The Diagnostic and Prognostic Value of Plasma Galectin 3 in HFrEF Related to the Etiology of Heart Failure

Qun Lu; Ruo-Chen Zhang; Shu-Ping Chen; Tao Li; Ya Wang; Yan-Bo Xue; Jing Liu; Xiu Han; Yi-Dan Su; Ling Bai; Xiao-Jun Du; Ai-Qun Ma

doi:10.3389/fcvm.2021.748875

The Diagnostic and Prognostic Value of Plasma Galectin 3 in HFrEF Related to the Etiology of Heart Failure

Front Cardiovasc Med. 2021 Dec 22:8:748875. doi: 10.3389/fcvm.2021.748875. eCollection 2021.

Authors

Qun Lu¹, Ruo-Chen Zhang¹, Shu-Ping Chen¹, Tao Li^{1

2}, Ya Wang¹, Yan-Bo Xue¹, Jing Liu¹, Xiu Han¹, Yi-Dan Su³, Ling Bai¹, Xiao-Jun Du^{3

4}, Ai-Qun Ma¹

Affiliations

¹ Department of Cardiovascular Medicine, First Affiliated Hospital, School of Medicine of Xi'an Jiaotong University, Xi'an, China.
² Department of Cardiovascular Medicine, Xi'an Central Hospital, Xi'an, China.
³ Experimental Cardiology Lab, Baker Heart and Diabetes Institute, Melbourne, VIC, Australia.
⁴ Department of Physiology and Pathophysiology, Medical College of Xi'an Jiaotong University, Xi'an, China.

Abstract

Aim: The aim of present study is to evaluate the diagnostic and prognostic value of plasma galectin 3 (Gal-3) for HF originating from different causes. Methods: We investigated the plasma levels and expression of Gal-3 in cardiac tissues in two transgenic (TG) strains of mice with cardiomyocyte-restricted overexpression of either β2- adrenergic receptor (β2- AR TG) or Mammalian sterile 20-like kinase 1 (Mst1-TG) in the present study. Additionally, 166 patients suffering from heart failure with reduced ejection fraction (HFrEF) in two hospitals within the Shaanxi province were examined in this study.

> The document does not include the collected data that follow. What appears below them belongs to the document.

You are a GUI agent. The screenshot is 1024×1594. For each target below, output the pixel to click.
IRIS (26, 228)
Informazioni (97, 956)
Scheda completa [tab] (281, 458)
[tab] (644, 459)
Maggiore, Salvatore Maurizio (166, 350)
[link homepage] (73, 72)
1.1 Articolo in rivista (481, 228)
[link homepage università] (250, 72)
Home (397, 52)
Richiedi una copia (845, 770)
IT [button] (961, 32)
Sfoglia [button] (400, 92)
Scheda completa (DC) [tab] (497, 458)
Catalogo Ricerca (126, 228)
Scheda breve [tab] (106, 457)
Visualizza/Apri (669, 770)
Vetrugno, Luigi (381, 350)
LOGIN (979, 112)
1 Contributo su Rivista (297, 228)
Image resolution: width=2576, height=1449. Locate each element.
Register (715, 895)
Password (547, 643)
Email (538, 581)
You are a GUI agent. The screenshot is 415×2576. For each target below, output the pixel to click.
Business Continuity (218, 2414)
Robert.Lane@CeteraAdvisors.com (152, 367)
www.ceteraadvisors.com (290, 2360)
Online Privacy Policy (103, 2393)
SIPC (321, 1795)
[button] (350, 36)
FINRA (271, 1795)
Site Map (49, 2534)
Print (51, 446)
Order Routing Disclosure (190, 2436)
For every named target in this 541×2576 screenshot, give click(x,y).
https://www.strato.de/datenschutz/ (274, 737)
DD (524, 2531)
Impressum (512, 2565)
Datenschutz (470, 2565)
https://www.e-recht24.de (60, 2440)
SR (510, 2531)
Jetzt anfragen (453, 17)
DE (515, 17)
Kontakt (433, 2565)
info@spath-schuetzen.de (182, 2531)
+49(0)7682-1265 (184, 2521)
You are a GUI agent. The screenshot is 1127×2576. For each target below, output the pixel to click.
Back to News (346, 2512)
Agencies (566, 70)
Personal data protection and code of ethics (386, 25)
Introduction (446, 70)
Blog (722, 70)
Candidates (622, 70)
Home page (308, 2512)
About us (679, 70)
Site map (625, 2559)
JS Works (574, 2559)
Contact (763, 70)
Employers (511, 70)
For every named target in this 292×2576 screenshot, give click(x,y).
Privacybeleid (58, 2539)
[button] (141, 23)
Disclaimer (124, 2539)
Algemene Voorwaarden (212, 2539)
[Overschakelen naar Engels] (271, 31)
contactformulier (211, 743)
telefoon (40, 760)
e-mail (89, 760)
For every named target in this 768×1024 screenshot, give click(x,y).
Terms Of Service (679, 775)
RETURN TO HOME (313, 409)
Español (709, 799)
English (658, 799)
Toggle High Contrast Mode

All these patients were treated according to the Chinese HF guidelines of 2014; subsequently, they were followed up for 50 months, and we analyzed the prediction value of baseline Gal-3 to endpoints in these patients. Results: Gal-3 was localized in the cytoplasm and nucleus of cardiomyocytes, often formed aggregates in Mst1-TG mice. Extracellular Gal-3 staining was uncommon in Mst1-TG hearts. However, in β2-AR TG mice, although Gal-3 was also expressed in myocardial cells, it was more highly expressed in interstitial cells (e.g., fibroblasts and macrophages). Plasma Gal-3 was comparable between nTG and Mst1-TG mice. However, plasma Gal-3 was higher in β2-AR TG mice than in nTG mice. In the cohort of HFrEF patients, the median plasma Gal-3 concentration was 158.42 pg/mL. All participants were divided into two groups according to Gal-3 levels. Patients with Gal-3 concentrations above the median were older, and had lower plasma hemoglobin, but higher plasma creatinine, tissue inhibitor of metalloproteinases 1 (TIMP-1), left ventricular end systolic diameter (LVESD), left ventricular end-systolic volumes (LVESV) and end-diastolic, as well as left ventricular end-diastolic volumes (LVEDV). Spearman correlation analysis revealed that Gal-3 was positively correlated with TIMP-1 (r = 0.396, P < 0.001), LVESV (r = 0.181, P = 0.020) and LVEDV (r = 0.190, P = 0.015). The 50-month clinical follow-up revealed 43 deaths, 97 unplanned re-hospitalizations, and 111 composite endpoint events. Cox analysis demonstrated that although Gal-3 did not provide any prognostic value in either total-HF subjects or coronary-heart-disease (CHD) patients, it did provide prognostic value in non-CHD patients. Conclusion: Although plasma Gal-3 is associated with TIMP-1 and echocardiographic parameters, the diagnostic and prognostic value of Gal-3 in HFrEF is determined by the etiology of HF.

Keywords: diagnostic; etiology; galectin-3; heart failure; prognosis; risk factor.